Mytra Secures $120M in Series C Funding for Supply Chain Operating System
Some companies raise capital. Others raise the temperature of an entire category without saying a word louder than necessary. Mytra just closed a $120M Series C, and if the first thing you think...
Some companies raise capital. Others raise the temperature of an entire category without saying a word louder than necessary. Mytra just closed a $120M Series C, and if the first thing you think about is robots, you are missing the point entirely. This is about material flow, the quiet, punishing workhorse of global logistics that eats nearly 50% of labor costs while everyone else argues about AI decks and humanoid cosplay. Mytra did not come to entertain. It came to move things, efficiently, endlessly, and without excuses.

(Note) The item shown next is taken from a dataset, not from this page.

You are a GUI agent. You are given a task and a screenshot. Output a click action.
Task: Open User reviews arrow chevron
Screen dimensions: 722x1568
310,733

Chris Walti and Ahmad Baitalmal earned this moment the hard way. Decades inside factories where theory gets laughed off the floor taught them what complexity really costs. Tesla showed them how fast material flow problems can bring even the most ambitious companies to their knees. Xerox PARC showed them what happens when software actually respects hardware. So Mytra became a software defined operating system for warehouses, not a mechanical science fair. Three core components. True 3D movement. Daily reconfiguration without ripping out steel. Redundancy so deep that failure becomes a suggestion, not an outcome.

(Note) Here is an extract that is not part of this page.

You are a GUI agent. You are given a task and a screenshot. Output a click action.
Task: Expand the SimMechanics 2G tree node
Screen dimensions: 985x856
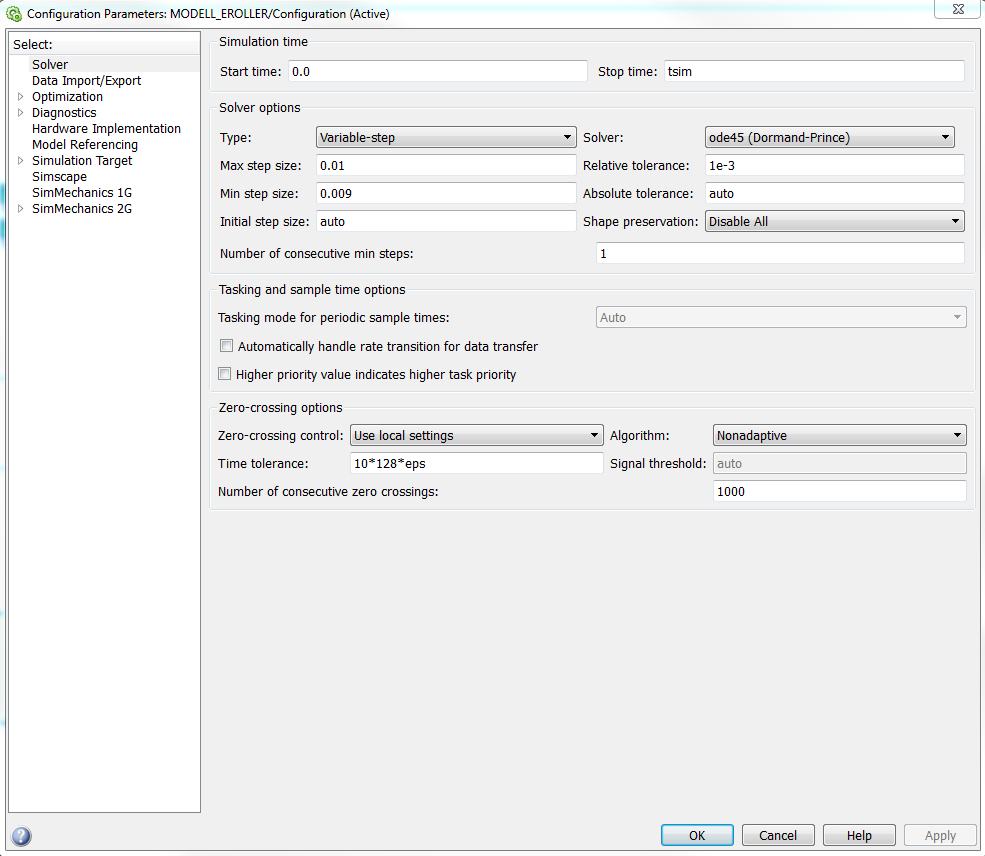click(x=21, y=209)
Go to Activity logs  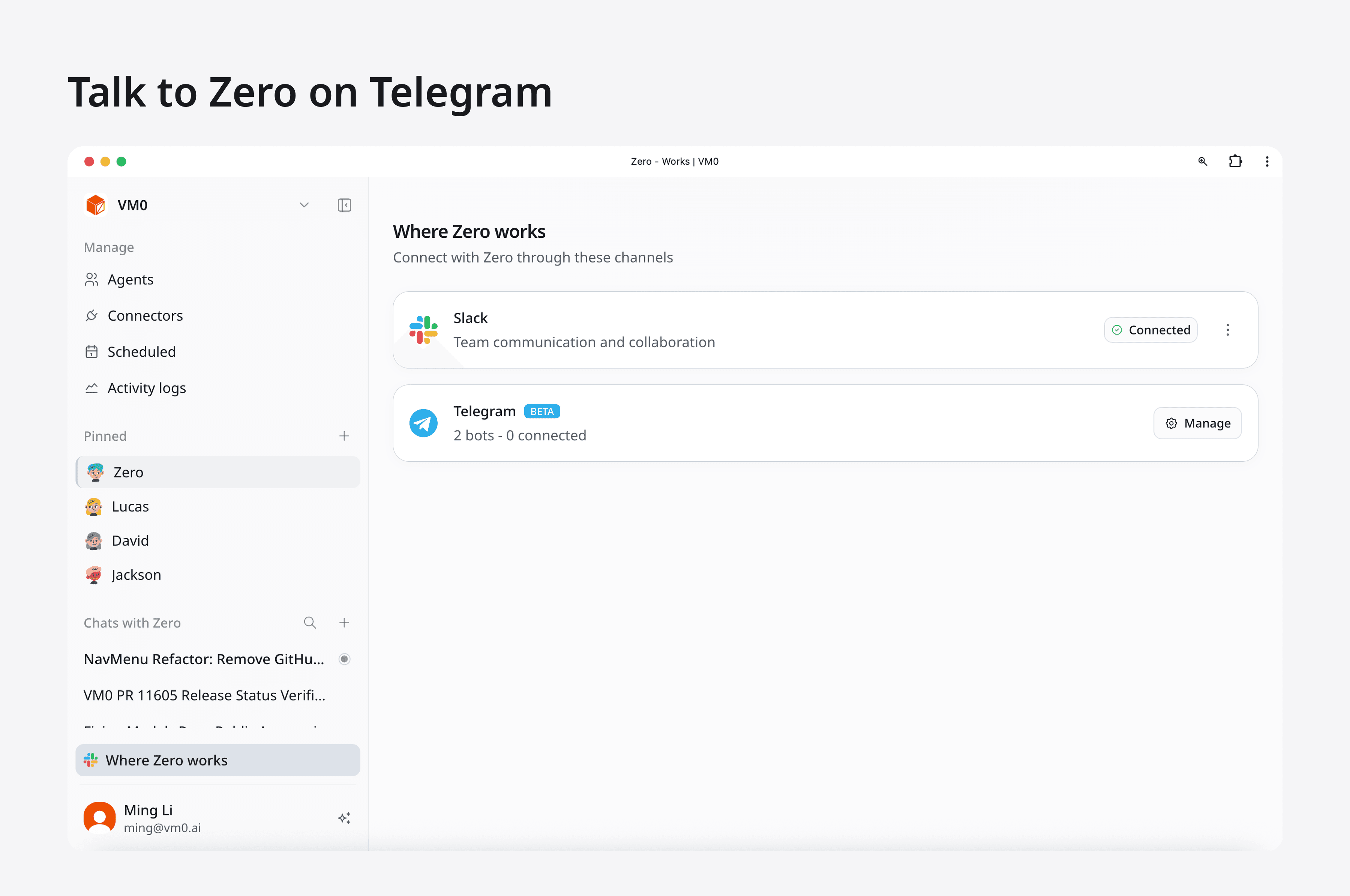click(146, 388)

Avenir Growth led the round, joined by new conviction from Kivu Ventures, Liquid 2, D. E. Shaw, and Offline Ventures, with continued belief from Eclipse, Greenoaks, Abstract Ventures, and Promus Ventures. Strategic investors Lineage and RyderVentures are not window dressing. They live in environments where uptime is religion and cold chain mistakes cost real money. You do not get that level of buy in with slides. You get it with systems that already perform under pressure.
Execution is where the story tightens. Headcount scaled from roughly 30 to ~150 in a year. A deployment signed at 60x the size of anything before it. Production systems live inside Albertsons Companies distribution centers, cutting warehouse labor hours by up to 88% and delivering 2x the ROI of best in class legacy automation. That is not optimization theater. That is software finally understanding steel, gravity, and time.

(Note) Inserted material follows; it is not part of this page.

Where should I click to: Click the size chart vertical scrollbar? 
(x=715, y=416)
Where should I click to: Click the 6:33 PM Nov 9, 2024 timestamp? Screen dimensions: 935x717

The leadership bench reflects that seriousness. Gabi Bressack Gantus brings Tesla forged financial discipline. Ingrid Cotoros brings product and engineering gravity shaped at Meta, GoPro, and Lockheed Martin. Matt Naslund knows how automation survives inside Fortune scale operations. Nigel Marcussen knows how to scale systems without snapping them. Zach Kirkhorn on the board understands what it takes to make hardware businesses profitable when markets get loud and margins get thin.
Mytra is not chasing spectacle. It is chasing throughput, uptime, and flexibility inside buildings that were never designed for perfection. In a warehouse automation market racing past $100B, this is what it looks like when software stops talking and starts lifting 3,000 lbs, in every direction, all day, without drama. The supply chain does not need more noise. It needs flow.